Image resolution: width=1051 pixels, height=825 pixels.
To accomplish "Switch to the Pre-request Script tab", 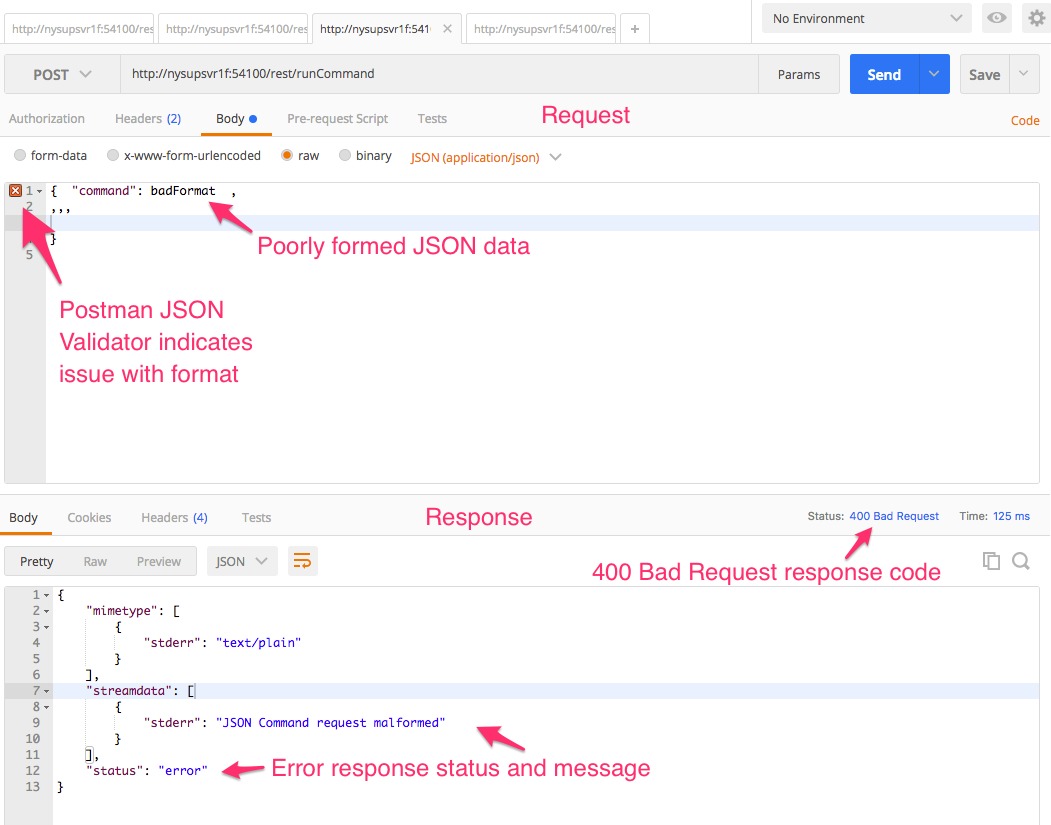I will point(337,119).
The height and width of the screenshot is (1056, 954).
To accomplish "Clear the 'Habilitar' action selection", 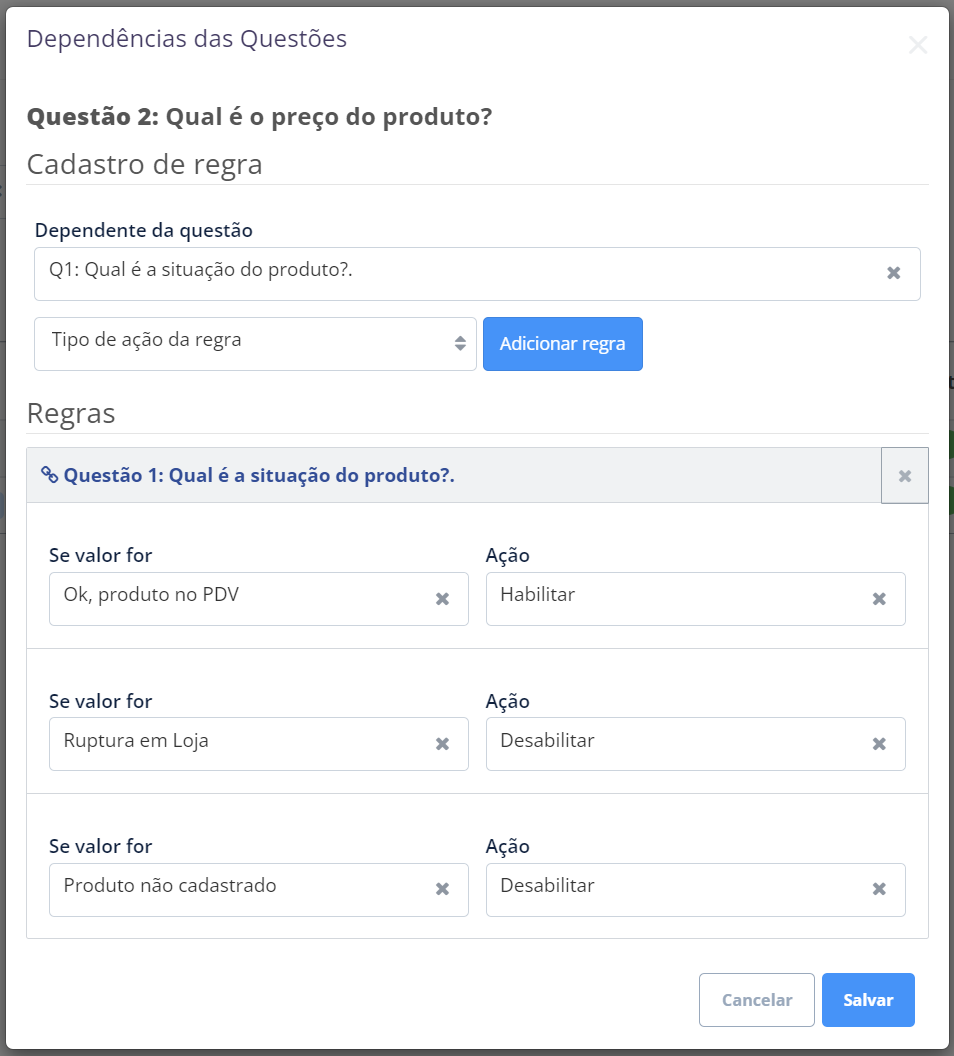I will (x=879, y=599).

---

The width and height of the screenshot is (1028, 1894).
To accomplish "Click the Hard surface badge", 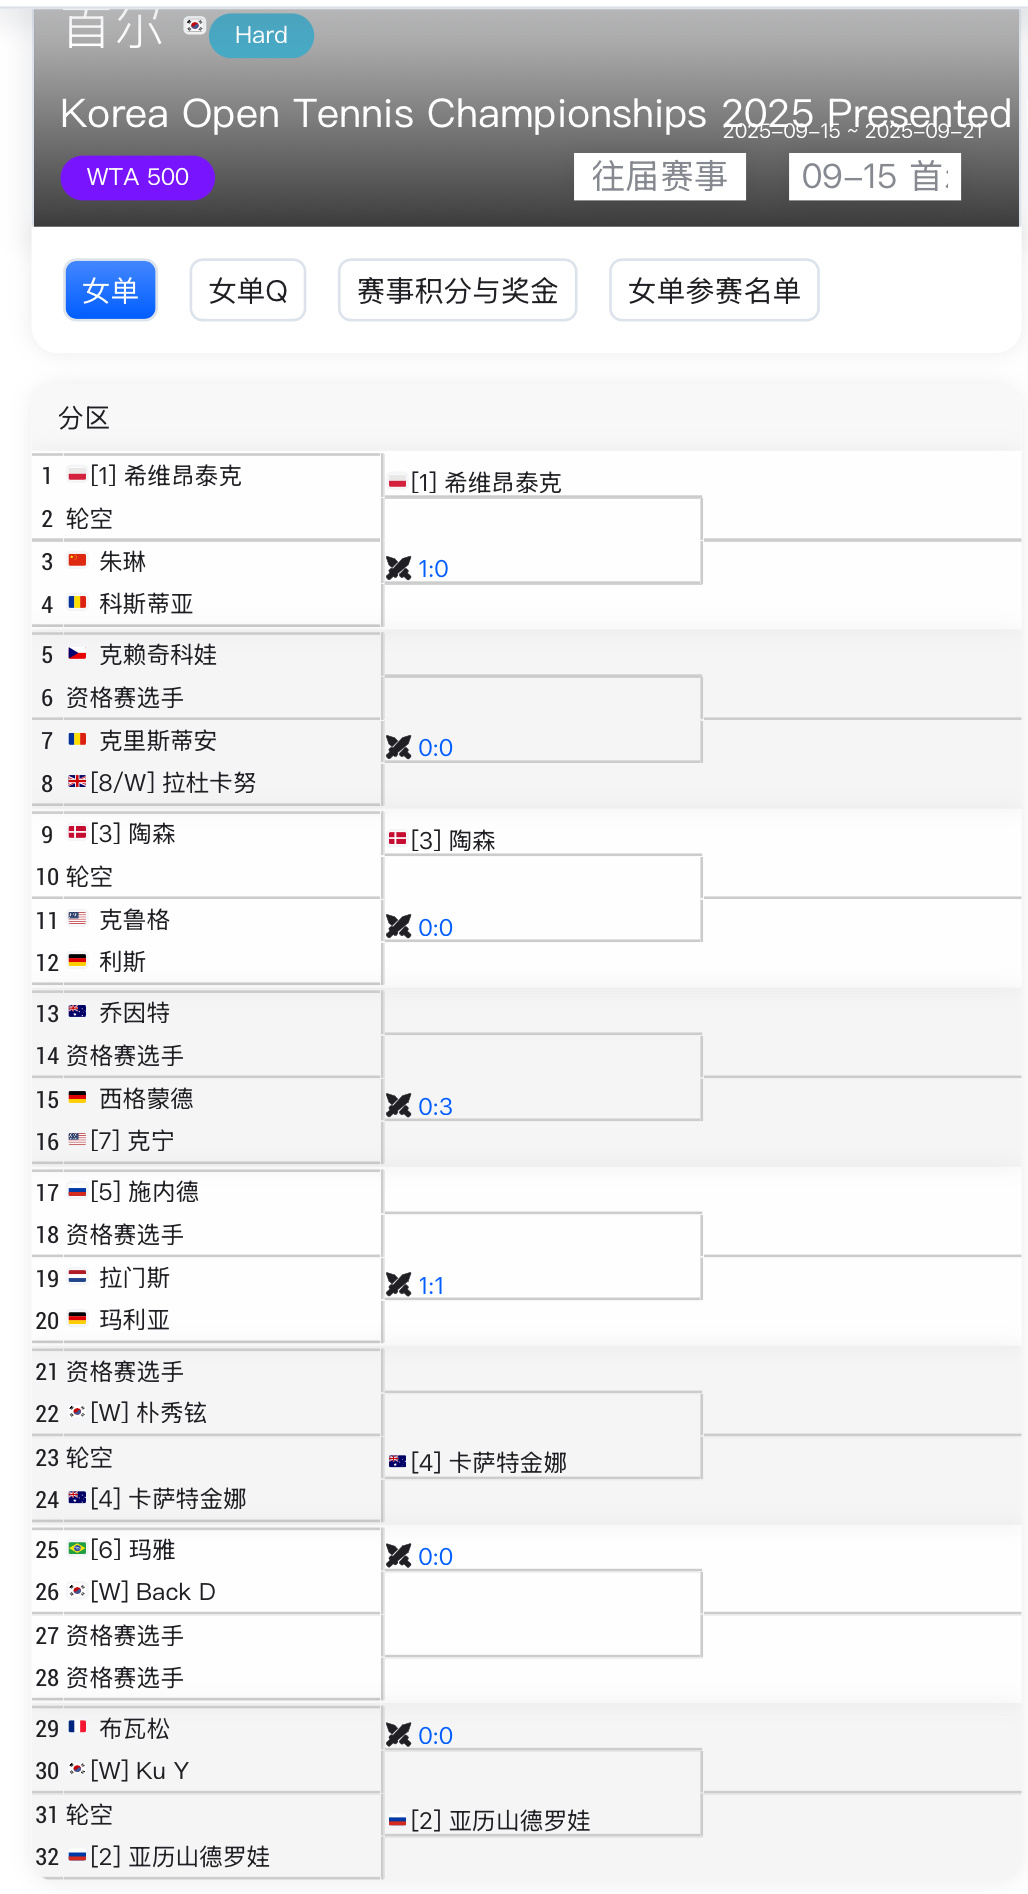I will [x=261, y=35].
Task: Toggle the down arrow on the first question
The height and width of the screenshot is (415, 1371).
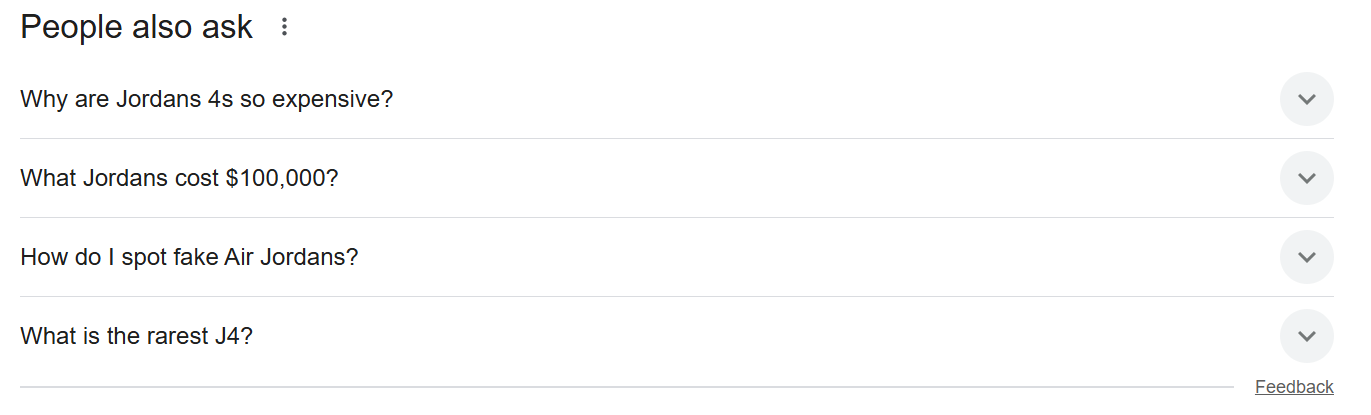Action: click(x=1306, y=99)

* * *

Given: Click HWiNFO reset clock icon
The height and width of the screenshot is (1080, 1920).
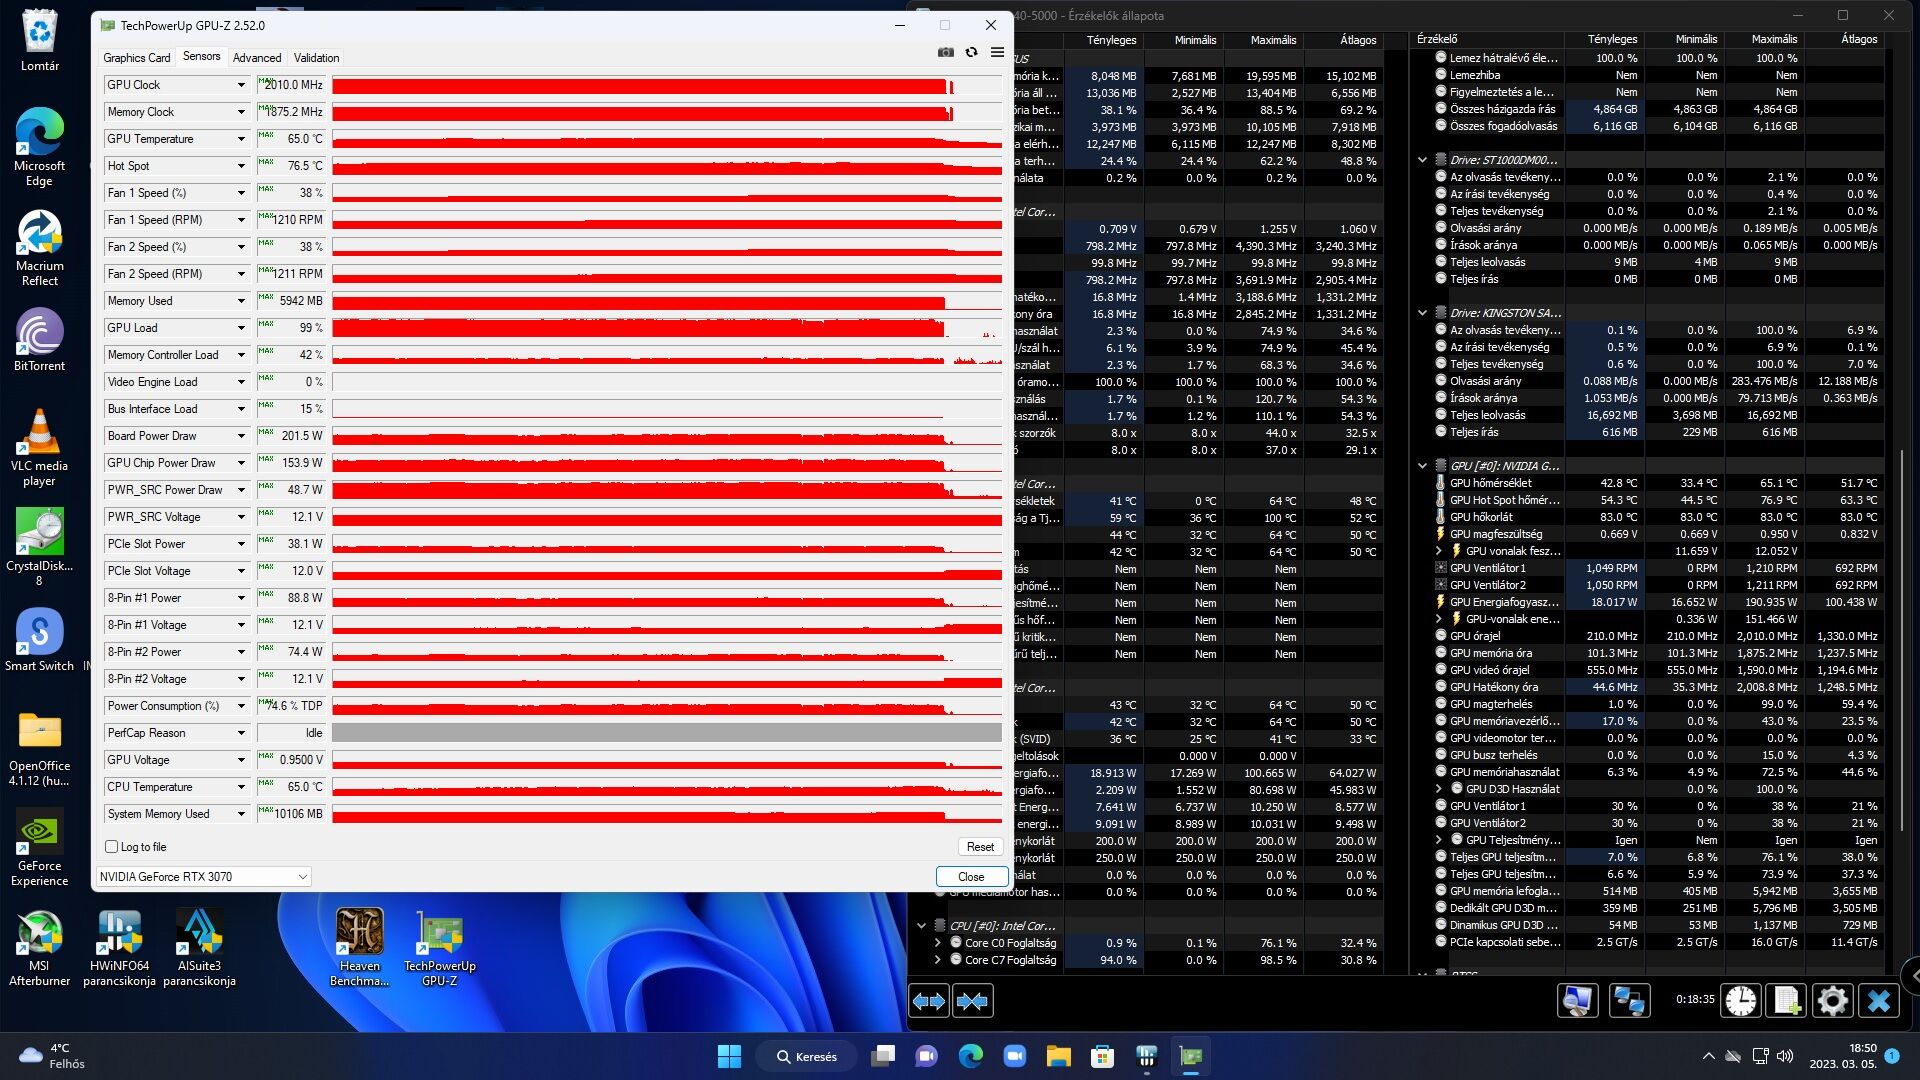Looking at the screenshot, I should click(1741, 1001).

- _Task to complete_: Please return the items above, exactly, starting with the line that contains "Task: Toggle the" and going on through the line that contains "Action: click(x=1306, y=99)", with the pictures left out.

- _Correct result_:
Task: Toggle the down arrow on the first question
The height and width of the screenshot is (415, 1371).
Action: click(x=1306, y=99)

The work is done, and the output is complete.